Effects of methanolic extracts from edible plants on endogenous secretory receptor for advanced glycation end products induced by the high glucose incubation in human endothelial cells

• Main Authors: Yoshinori Okada, Mizue Okada
• Format: Article
• Language: English
• Published: Wolters Kluwer Medknow Publications 2015-01-01
• Series: Journal of Pharmacy and Bioallied Sciences
• Subjects: 8-hydroxydeoxyguanosine; advanced glycation end products; edible plants; endogenous secretory receptor for advanced glycation end products; peroxynitrite radical scavenging activity; total phenolic content
• Online Access: http://www.jpbsonline.org/article.asp?issn=0975-7406;year=2015;volume=7;issue=2;spage=145;epage=150;aulast=Okada
• ISSN: 0975-7406; 0976-4879

Background: In diabetic populations, endogenous secretory receptor for advanced glycation end products (esRAGE) levels may be related to the degree of diabetic complications or to the protection from diabetic complications. Objective: We investigated the impact of 29 methanolic extracts from edible plants on esRAGE production in human umbilical vein endothelial cells (HUVECs) cultured in high (4.5 g/L) glucose. Materials and Methods: Edible plants were minced, and extracts were obtained with methanol overnight. The methanolic extracts from 29 edible plants were evaporated in a vacuum. For screening study purposes, HUVECs were seeded in culture dishes (1.5 × 10 5 cells). Then, HUVECs were incubated with 1 g/L or 4.5 g/L of glucose in SFM CS-C medium treated with methanolic extracts from edible plants (MEEP) for 96 h. Determination of esRAGE production in the cell culture-derived supernatants was performed by colorimetric ELISA. The 8-hydroxydeoxyguanosine (8-OHdG) level was determined by using the 8-OHdG Check ELISA kit. Peroxynitrite-dependent oxidation of 2′, 7′- dichlorodihydrofluorescein to 2′, 7′-dichlorofluorescein was estimated based on the method described by Crow.
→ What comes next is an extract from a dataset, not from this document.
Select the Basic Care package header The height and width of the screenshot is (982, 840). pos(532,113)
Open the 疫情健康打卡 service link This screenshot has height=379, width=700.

Because MEEP were methanolic extracts, we measured their total phenolic content (TPC). TPC was measured with a modified version of the Folin-Ciocalteu method. Results: The results showed eight extracts increased esRAGE production. The extract from white radish sprouts showed the highest esRAGE production activity, and then eggplant, carrot peel, young sweet corn, Jew′s marrow, broad bean, Japanese radish and cauliflower. In order to understand the mechanism of esRAGE production, the eight extracts were examined for DNA damage, peroxynitrite scavenging activity, and TPC in correlation with their esRAGE production. The results showed esRAGE production correlates with the peroxynitrite level and TPC. Conclusion: This study supports the utilization of these eight extracts in folk medicine for improved treatment of diabetic complications.